Proc Natl Acad Sci U S A 2002 Nov 25
Scott GS, Spitsin SV, Kean RB, Mikheeva T, Koprowski H, Hooper DC.
Department of Microbiology and Immunology, Thomas Jefferson University, Philadelphia, PA 19107.
Contributed by Hilary Koprowski, October 23, 2002 Uric acid (UA) is a purine metabolite that selectively inhibits peroxynitrite-mediated reactions implicated in the pathogenesis of multiple sclerosis (MS) and other neurodegenerative diseases.
Serum UA levels are inversely associated with the incidence of MS in humans because MS patients have low serum UA levels and individuals with hyperuricemia (gout) rarely develop the disease.
Moreover, the administration of UA is therapeutic in experimental allergic encephalomyelitis (EAE), an animal model of MS.
Thus, raising serum UA levels in MS patients, by oral administration of a UA precursor such as inosine, may have therapeutic value.
We have assessed the effects of inosine, as well as inosinic acid, on parameters relevant to the chemical reactivity of peroxynitrite and the pathogenesis of EAE.

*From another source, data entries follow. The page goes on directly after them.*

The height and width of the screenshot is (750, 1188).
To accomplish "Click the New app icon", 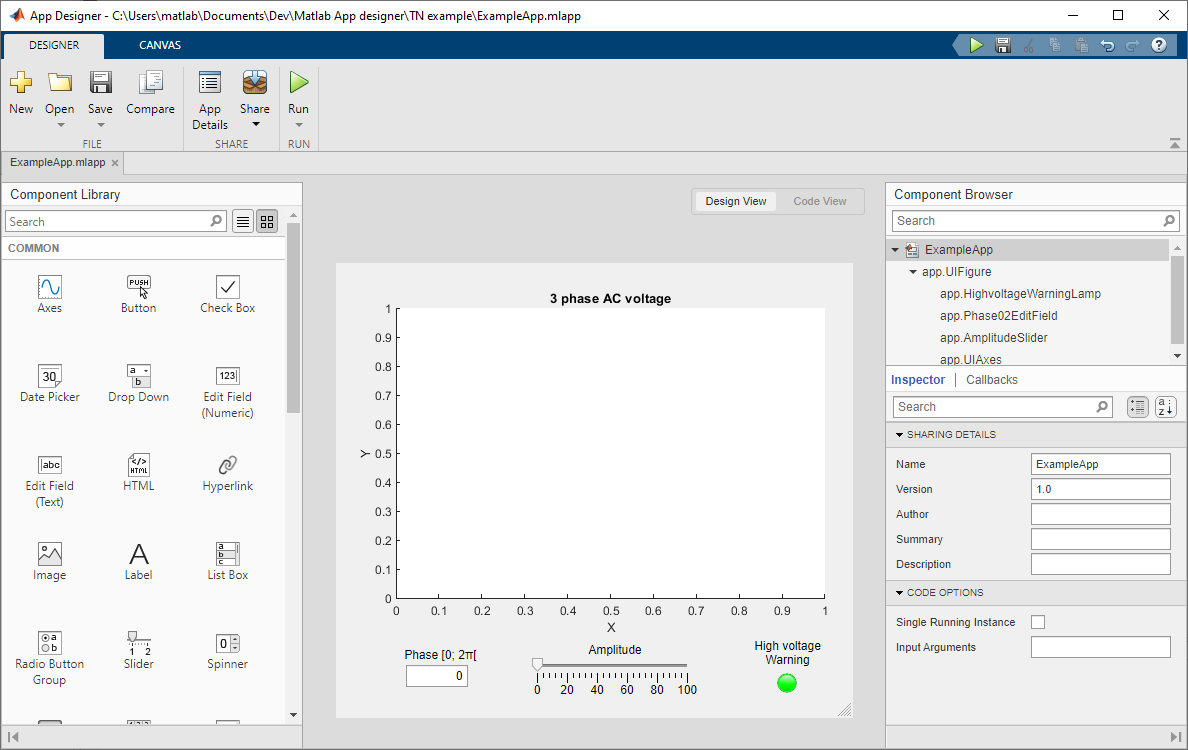I will (21, 84).
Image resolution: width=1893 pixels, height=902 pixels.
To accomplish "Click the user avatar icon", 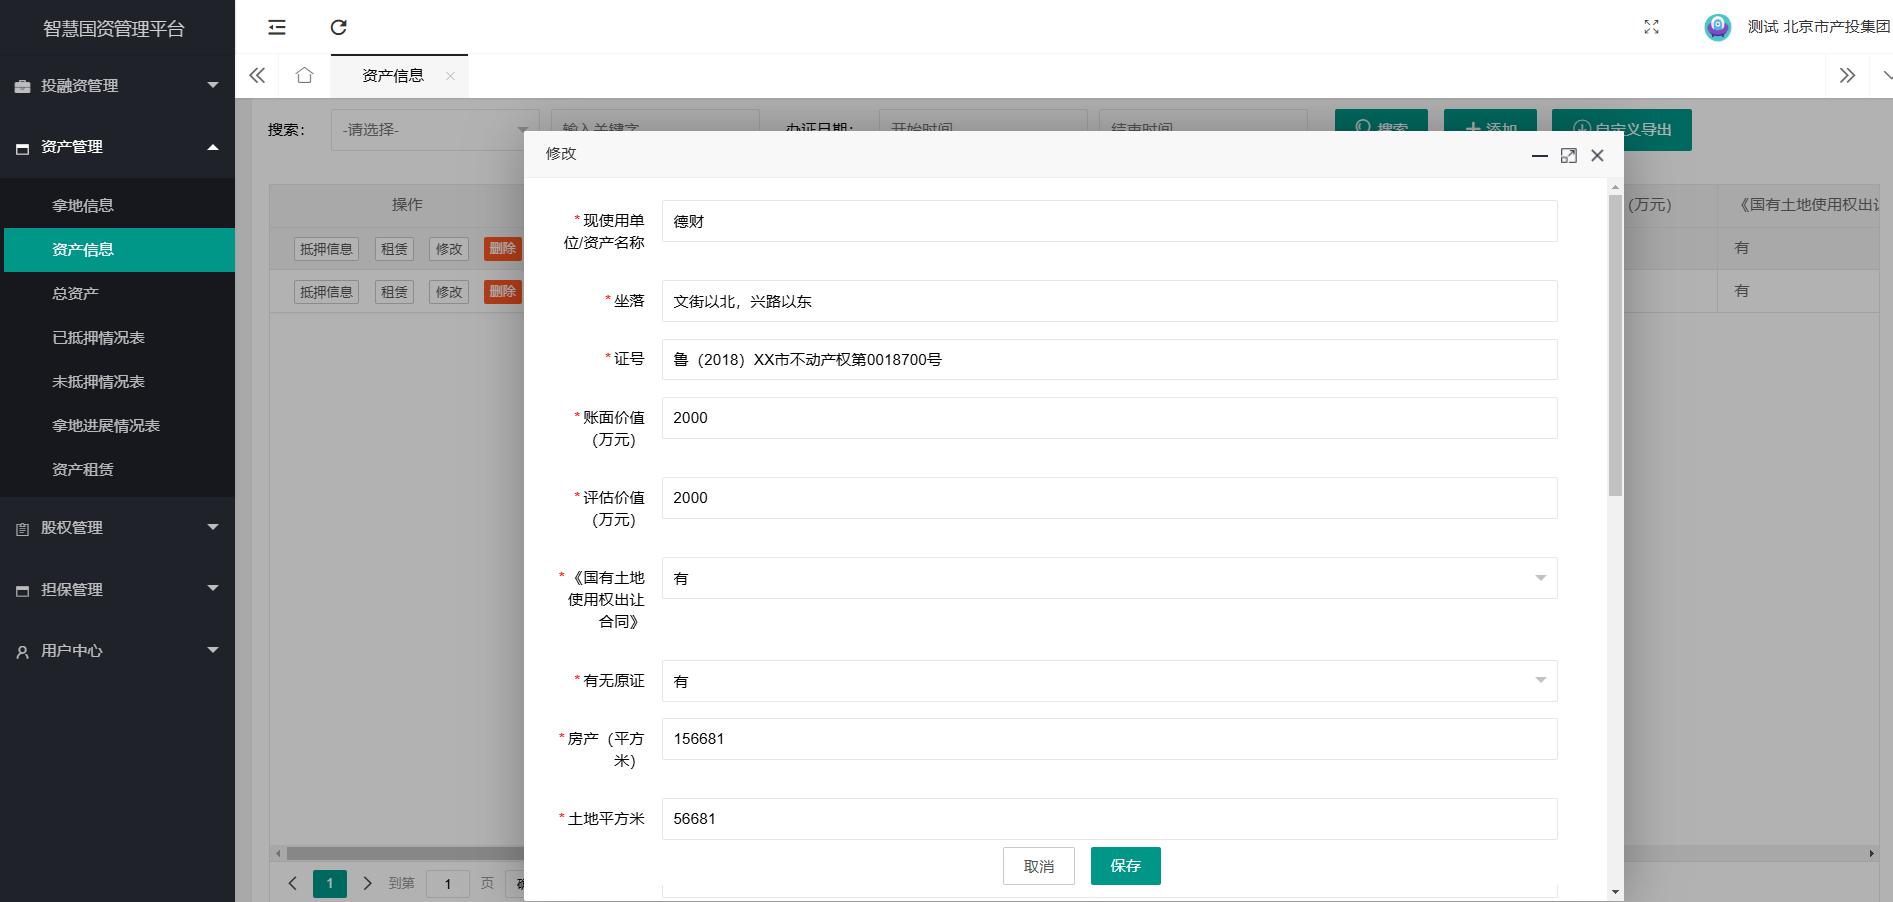I will pos(1717,28).
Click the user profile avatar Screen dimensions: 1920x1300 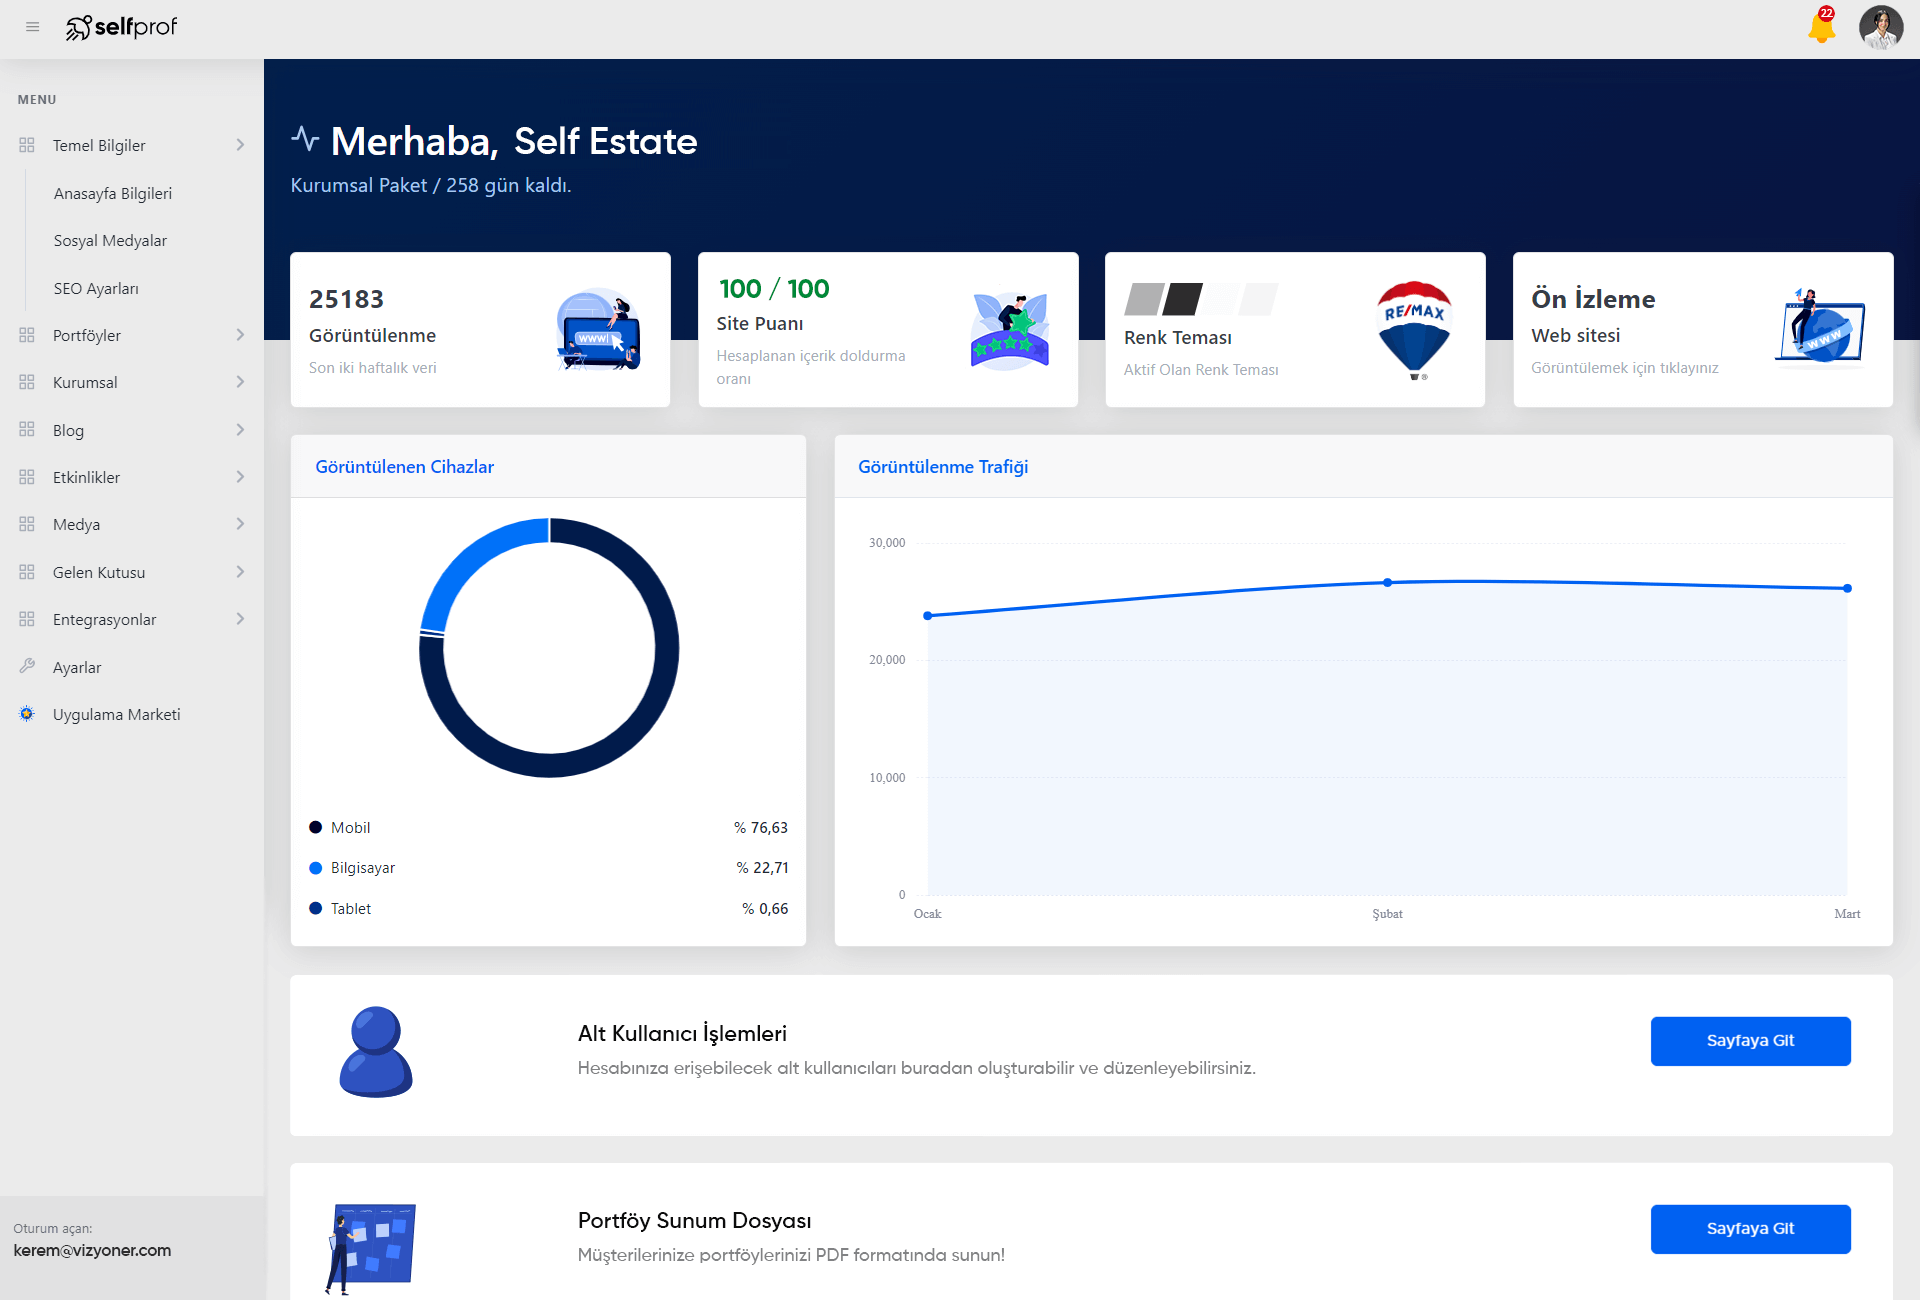[1880, 27]
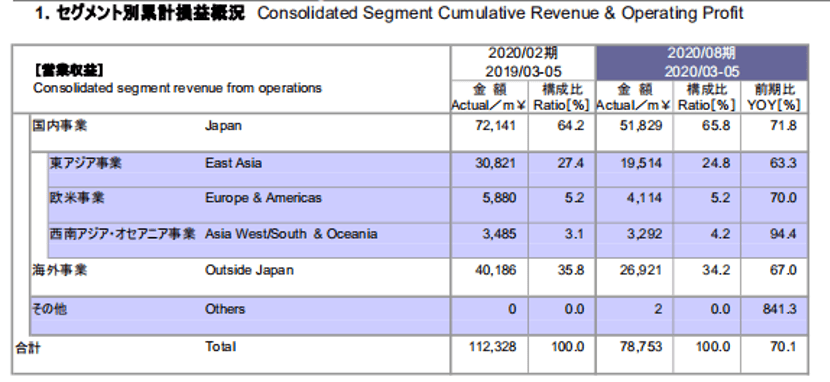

Both had no effect on chemical reactions associated with peroxynitrite, such as tyrosine nitration, or on the activation of inflammatory cells in vitro.
Moreover, when mice treated with the urate oxidase inhibitor potassium oxonate were fed inosine or inosinic acid, serum UA levels were elevated markedly for a period of hours, whereas only a minor, transient increase in serum inosine was detected.
Administration of inosinic acid suppressed the appearance of clinical signs of EAE and promoted recovery from ongoing disease.
The therapeutic effect on animals with active EAE was associated with increased UA, but not inosine, levels in CNS tissue.
We, therefore, conclude that the mode of action of inosine and inosinic acid in EAE is via their metabolism to UA.